Tossi Aaron (died 2018) was an American folk singer, folk dancer, author, educator, and folk historian. She is known for her early-1960s recordings of secular and Jewish folk music, with a repertoire including blues, early American songs, and British and Scottish ballads in addition to folk songs in Yiddish and Hebrew. Following her recording and performing career she became a prominent music and arts educator.

==Folk musician==

In 1962 Prestige International released her 15-track album Tossi Aaron sings Jewish Folk Songs for the 2nd generation, composed of Yiddish and Hebrew folk songs, and her album of non-Jewish folk music, Tossi Sings Folk Songs and Ballads. The latter album included her best-known track, "I Know You Rider," the first recorded and released version of the 1920s folk-blues song that became a popular folk-music staple. The album also included "A Girl of Constant Sorrow," "Gypsy Davy," "House Carpenter," "House of the Rising Sun," "I Saw the Light," "Waly, Waly" and others.

Aaron helped establish the Philadelphia Folk Festival in 1962 and performed at its first iteration that year along with Pete Seeger, Reverend Gary Davis, The Greenbriar Boys, Obray Ramsey, and Jack Elliott. She was a founding member of the Philadelphia Folksong Society.

==Educator==

Following her career as a folk musician and recording artist she went into education and became an influential figure in the American Orff-Schulwerk Association, an organization for professional music educators. A founding member of its Philadelphia chapter, she became editor of the organization's publication Orff Echo. She worked as an Orff specialist at the Philadelphia School, taught at Chestnut Hill College, and taught in the Orff-Schulwerk Teachers Certification Program at Abington Friends School.
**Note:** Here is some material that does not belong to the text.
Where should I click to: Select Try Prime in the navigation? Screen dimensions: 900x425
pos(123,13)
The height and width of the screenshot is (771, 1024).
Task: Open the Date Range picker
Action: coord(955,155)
In 1965 she released a children's record, A Child's Introduction to Going to School, which she narrated and sang.

==Author==

Aaron authored and co-authored a number of books in the 1970s including Music for Children and Joy Play Sing Dance (American Play-Parties) (with Wautack Jos). She edited and adapted from the Danish Musicbook O: Pulse, Pitch, Rhythm, Form, Dynamics, a source book on music for preschool and primary grades, co-authored In Canon: Explorations of Familiar Canons for Voices, Recorders and Orff Instruments, and wrote Punchinella 47 : twenty traditional American play parties for singing, dancing, and playing Orff instruments.

==Personal life==

She was married to Leon Aaron, and the couple had two children, Rachel Roca and Ellen Aaron.